> [Set task A] Arrange the lines of the listing from the line with "Click the red Estradas Principais line symbol" to the line with "coord(380,199)" as a Markdown table with the columns Row and Line. Give each row a number and leave out blank lines.

start Provided passage

The water will steadily drain into a new main that is being installed along Cramer Street from Albert Park to the Brierly Basin raw water storage, leaving the tanks empty, ready to catch the next rain event.

Nearly 90 per cent of Warrnambool’s drinking water is currently pumped more than 90 kilometres from the Otway Ranges to Brierly Basin where it is stored before treatment.

Ms Bowe said Wannon Water is working hard to reduce reliance on the Otway supply by increasing roof water harvesting in the growing city.

City Memorial Bowling Club mooted the idea for the project after installing a 4000 square metre canopy over two of its greens in 2019.

Club chairman Ray Cooknell said the club’s location uphill of Brierly Basin made it suitable for gravity-feeding rainwater to the storage and contributing to the city’s supply.

Once the roof water harvesting project is completed, it will capture as much as 15 million litres of water each year which is enough to supply an average of 100 homes.

Stage one will involve the installation of the 1,282-metre long main with local company Cri-Tech awarded the contract.

Where possible, they will use trenchless technology to minimise disturbance to existing surfaces and driveways during the work which is expected to take around 14 weeks to complete.

The $700,000 project is being funded equally by the State Government and Wannon Water.

end Provided passage

> [Set task B] Return the part of the text on the Warrnambool roof water harvesting project word for word, from "Once the roof" to "and Wannon Water.".

start Data entries

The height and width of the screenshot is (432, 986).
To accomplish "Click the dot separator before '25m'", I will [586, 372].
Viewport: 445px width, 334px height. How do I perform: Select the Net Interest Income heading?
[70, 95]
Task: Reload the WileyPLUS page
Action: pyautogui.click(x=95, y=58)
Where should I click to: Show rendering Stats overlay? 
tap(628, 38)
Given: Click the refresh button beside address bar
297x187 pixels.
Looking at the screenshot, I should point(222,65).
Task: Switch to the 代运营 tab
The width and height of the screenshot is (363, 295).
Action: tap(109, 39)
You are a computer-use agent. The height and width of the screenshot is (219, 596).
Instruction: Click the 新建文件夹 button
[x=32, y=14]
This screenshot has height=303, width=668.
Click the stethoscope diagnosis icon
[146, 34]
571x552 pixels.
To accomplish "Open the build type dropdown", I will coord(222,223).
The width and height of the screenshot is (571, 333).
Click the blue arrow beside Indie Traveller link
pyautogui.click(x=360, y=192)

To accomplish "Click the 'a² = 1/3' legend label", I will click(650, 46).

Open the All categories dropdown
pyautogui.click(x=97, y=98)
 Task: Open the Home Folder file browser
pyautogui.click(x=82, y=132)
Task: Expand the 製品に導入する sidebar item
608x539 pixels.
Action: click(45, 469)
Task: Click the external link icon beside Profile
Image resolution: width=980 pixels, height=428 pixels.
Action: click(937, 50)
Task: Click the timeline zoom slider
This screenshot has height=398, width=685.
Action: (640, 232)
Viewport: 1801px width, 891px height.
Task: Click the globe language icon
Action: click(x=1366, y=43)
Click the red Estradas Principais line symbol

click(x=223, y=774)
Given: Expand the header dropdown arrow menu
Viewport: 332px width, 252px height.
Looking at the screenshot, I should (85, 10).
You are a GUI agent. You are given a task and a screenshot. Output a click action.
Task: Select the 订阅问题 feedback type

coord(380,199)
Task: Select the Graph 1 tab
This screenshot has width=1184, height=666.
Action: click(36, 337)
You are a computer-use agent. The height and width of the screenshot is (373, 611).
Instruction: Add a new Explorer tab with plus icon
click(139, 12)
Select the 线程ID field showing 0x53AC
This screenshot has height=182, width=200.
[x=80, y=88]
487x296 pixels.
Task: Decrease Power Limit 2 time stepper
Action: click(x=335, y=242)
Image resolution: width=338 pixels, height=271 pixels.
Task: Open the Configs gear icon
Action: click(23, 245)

end Data entries

> [Task answer A]
| Row | Line |
|---|---|
| 1 | Click the red Estradas Principais line symbol |
| 2 | click(x=223, y=774) |
| 3 | Given: Expand the header dropdown arrow menu |
| 4 | Viewport: 332px width, 252px height. |
| 5 | Looking at the screenshot, I should (85, 10). |
| 6 | You are a GUI agent. You are given a task and a screenshot. Output a click action. |
| 7 | Task: Select the 订阅问题 feedback type |
| 8 | coord(380,199) |

> [Task answer B]
Once the roof water harvesting project is completed, it will capture as much as 15 million litres of water each year which is enough to supply an average of 100 homes.

Stage one will involve the installation of the 1,282-metre long main with local company Cri-Tech awarded the contract.

Where possible, they will use trenchless technology to minimise disturbance to existing surfaces and driveways during the work which is expected to take around 14 weeks to complete.

The $700,000 project is being funded equally by the State Government and Wannon Water.